#### AVAILABLE DATA

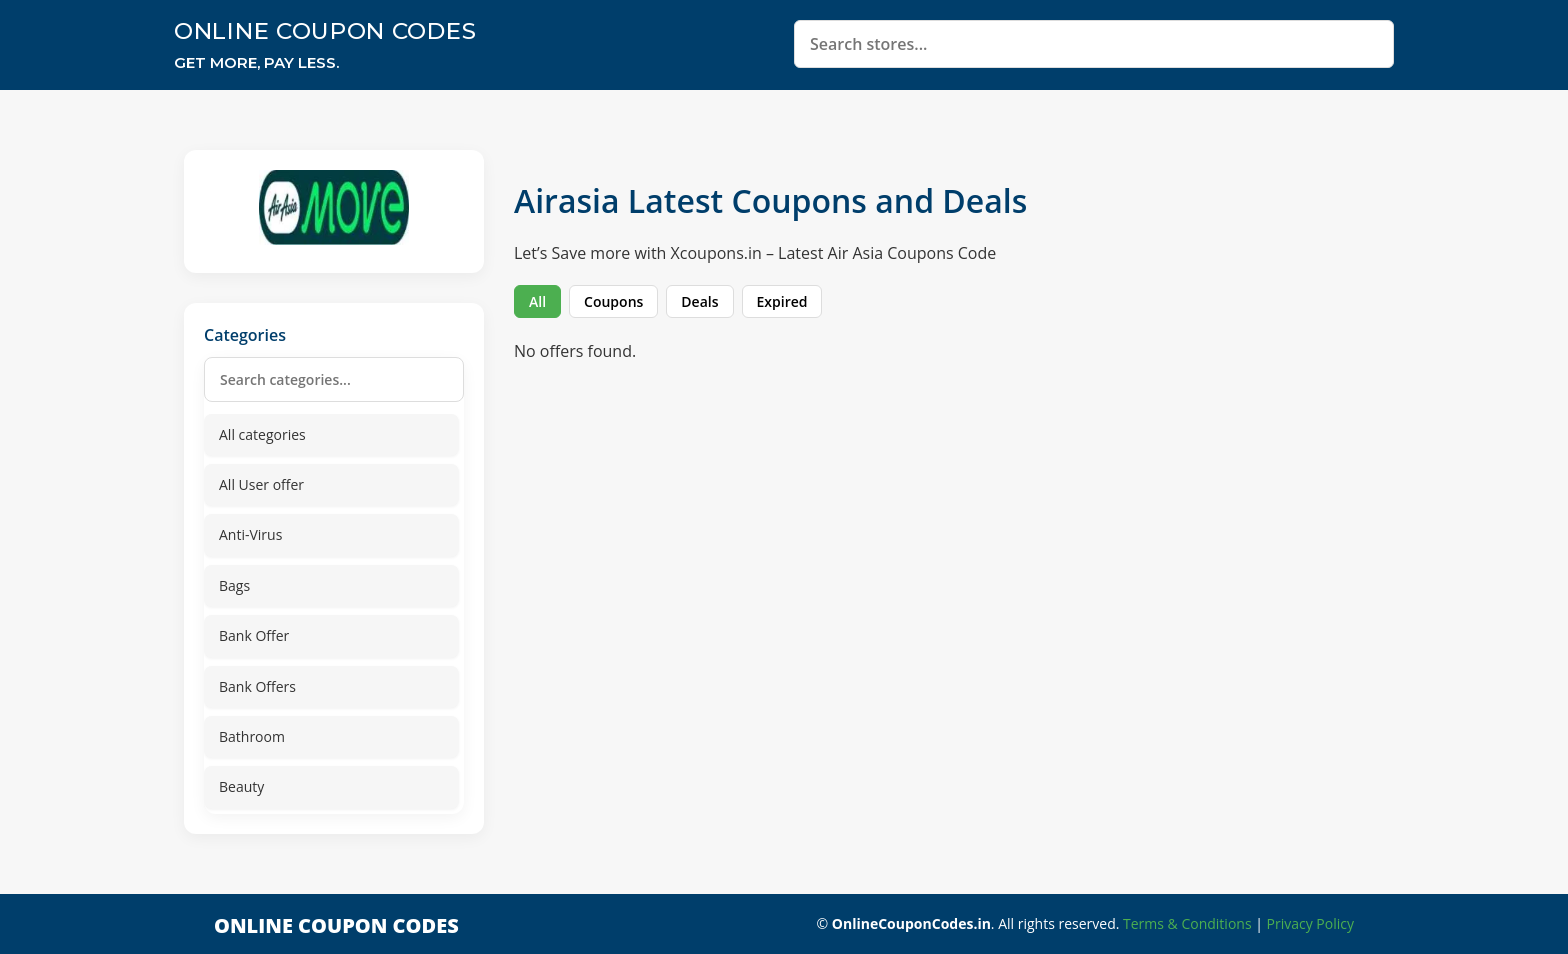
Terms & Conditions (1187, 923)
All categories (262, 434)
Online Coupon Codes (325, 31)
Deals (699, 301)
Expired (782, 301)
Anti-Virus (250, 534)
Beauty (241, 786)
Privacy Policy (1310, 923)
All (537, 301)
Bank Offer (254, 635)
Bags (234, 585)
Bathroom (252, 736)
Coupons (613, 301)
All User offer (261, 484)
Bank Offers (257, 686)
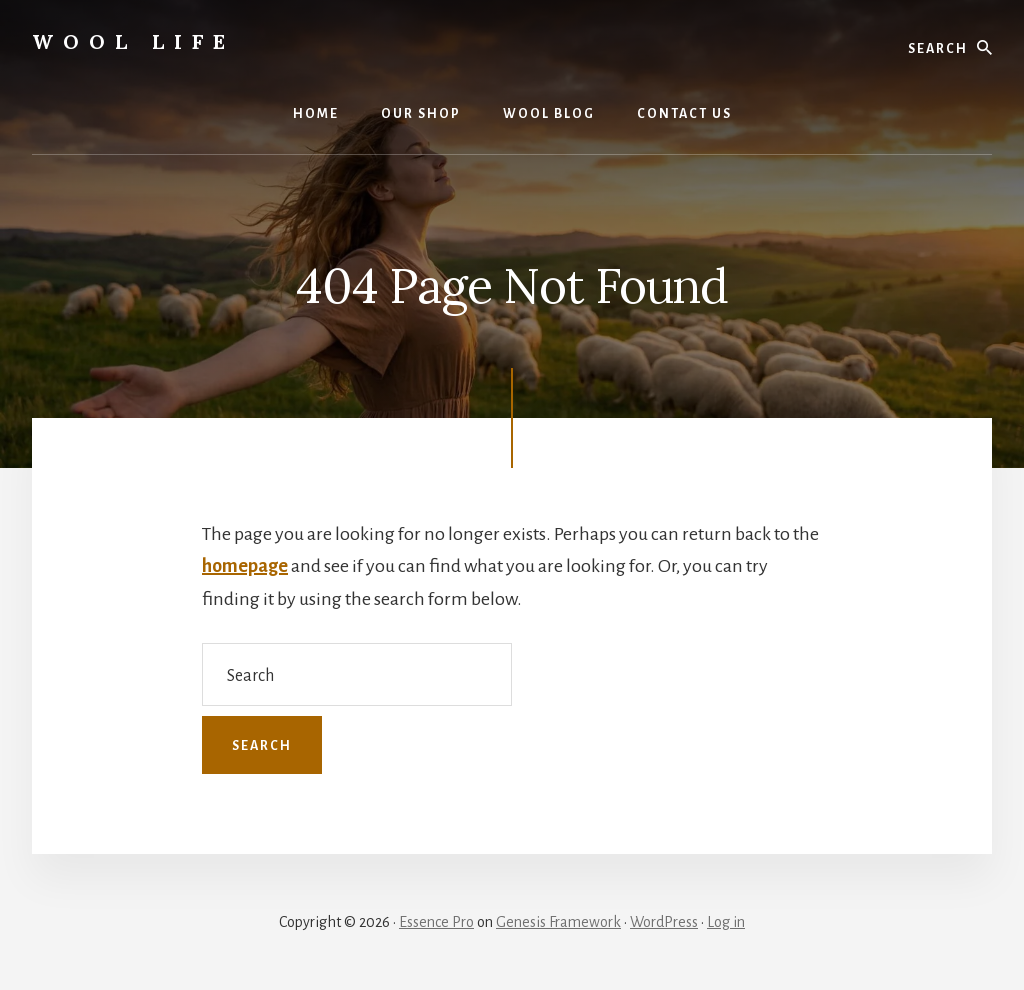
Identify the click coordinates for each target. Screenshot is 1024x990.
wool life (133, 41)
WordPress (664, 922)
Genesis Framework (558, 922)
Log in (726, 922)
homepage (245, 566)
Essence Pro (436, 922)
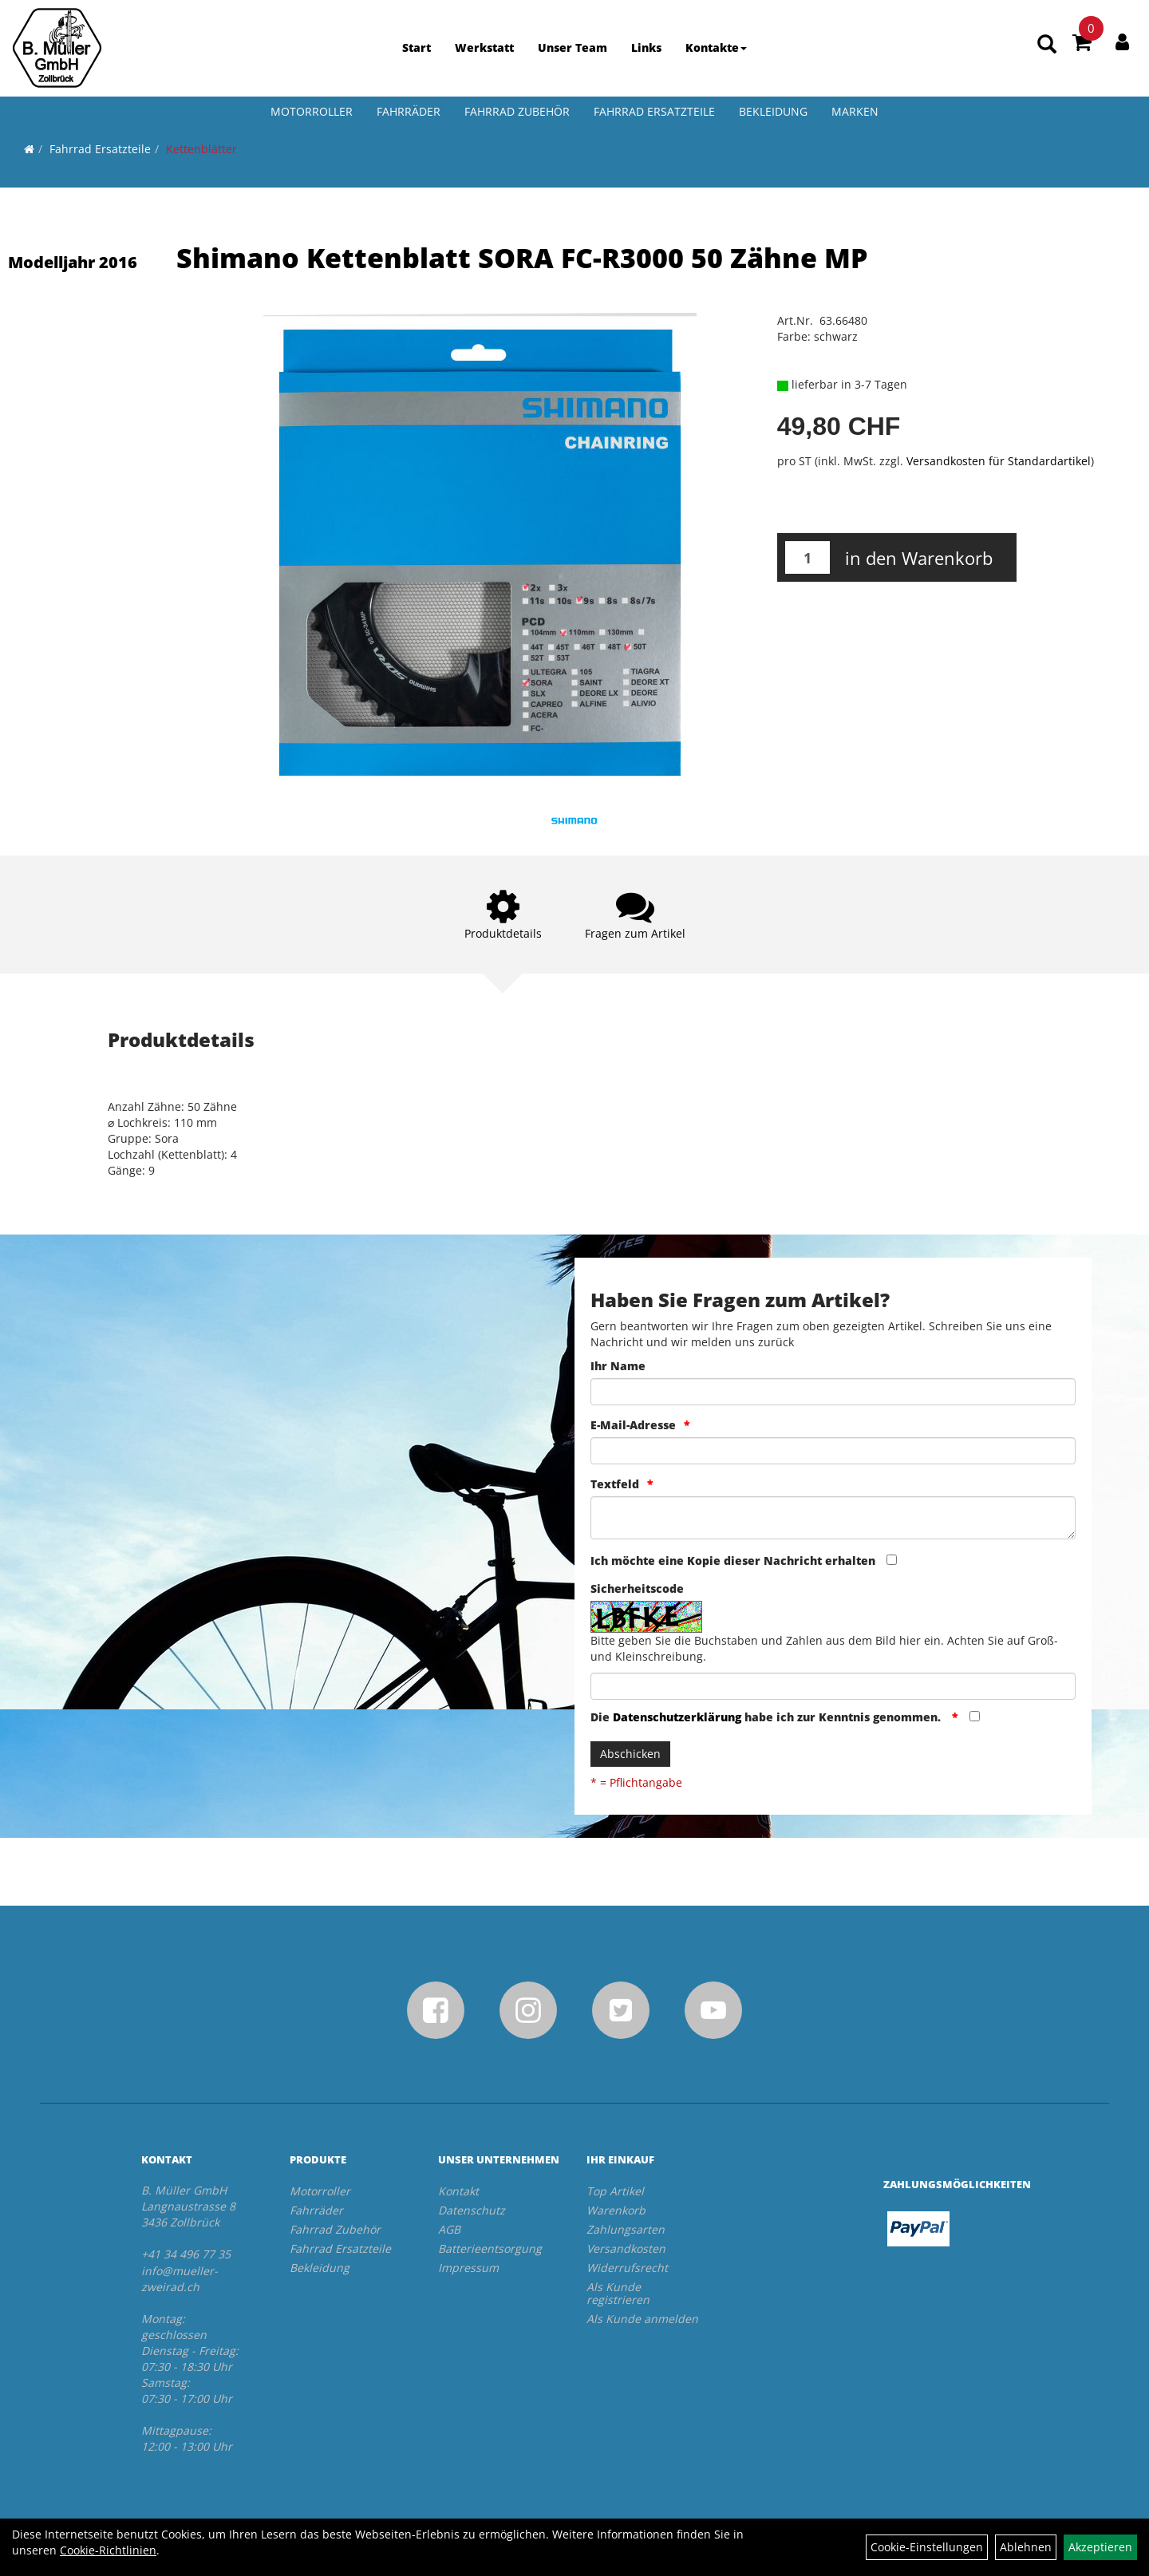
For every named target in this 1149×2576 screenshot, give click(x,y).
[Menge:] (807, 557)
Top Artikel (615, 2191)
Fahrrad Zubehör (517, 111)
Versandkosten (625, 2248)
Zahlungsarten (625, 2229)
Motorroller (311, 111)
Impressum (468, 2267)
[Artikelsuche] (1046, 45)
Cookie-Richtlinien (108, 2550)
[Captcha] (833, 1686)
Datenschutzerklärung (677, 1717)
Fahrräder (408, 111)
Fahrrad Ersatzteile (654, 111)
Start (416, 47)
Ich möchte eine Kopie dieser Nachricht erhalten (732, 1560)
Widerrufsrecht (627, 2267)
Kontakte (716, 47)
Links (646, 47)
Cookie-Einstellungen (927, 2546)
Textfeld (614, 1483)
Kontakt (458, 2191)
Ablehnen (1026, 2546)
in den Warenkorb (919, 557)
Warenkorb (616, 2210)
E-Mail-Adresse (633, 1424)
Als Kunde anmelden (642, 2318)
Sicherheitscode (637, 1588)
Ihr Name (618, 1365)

########

* [TASK REQUIREMENTS]
The answer should consist of all the records, duplicated exactly, with no images included.

* [EXPECTED ANSWER]
Terms & Conditions (1187, 923)
All categories (262, 434)
Online Coupon Codes (325, 31)
Deals (699, 301)
Expired (782, 301)
Anti-Virus (250, 534)
Beauty (241, 786)
Privacy Policy (1310, 923)
All (537, 301)
Bank Offer (254, 635)
Bags (234, 585)
Bathroom (252, 736)
Coupons (613, 301)
All User offer (261, 484)
Bank Offers (257, 686)
Identify the click coordinates for each target. Screenshot is 1024x990.
wool life (133, 41)
WordPress (664, 922)
Genesis Framework (558, 922)
Log in (726, 922)
homepage (245, 566)
Essence Pro (436, 922)
For every named target in this 1149×2576 screenshot, give click(x,y).
[Menge:] (807, 557)
Top Artikel (615, 2191)
Fahrrad Zubehör (517, 111)
Versandkosten (625, 2248)
Zahlungsarten (625, 2229)
Motorroller (311, 111)
Impressum (468, 2267)
[Artikelsuche] (1046, 45)
Cookie-Richtlinien (108, 2550)
[Captcha] (833, 1686)
Datenschutzerklärung (677, 1717)
Fahrräder (408, 111)
Fahrrad Ersatzteile (654, 111)
Start (416, 47)
Ich möchte eine Kopie dieser Nachricht erhalten (732, 1560)
Widerrufsrecht (627, 2267)
Kontakte (716, 47)
Links (646, 47)
Cookie-Einstellungen (927, 2546)
Textfeld (614, 1483)
Kontakt (458, 2191)
Ablehnen (1026, 2546)
in den Warenkorb (919, 557)
Warenkorb (616, 2210)
E-Mail-Adresse (633, 1424)
Als Kunde anmelden (642, 2318)
Sicherheitscode (637, 1588)
Ihr Name (618, 1365)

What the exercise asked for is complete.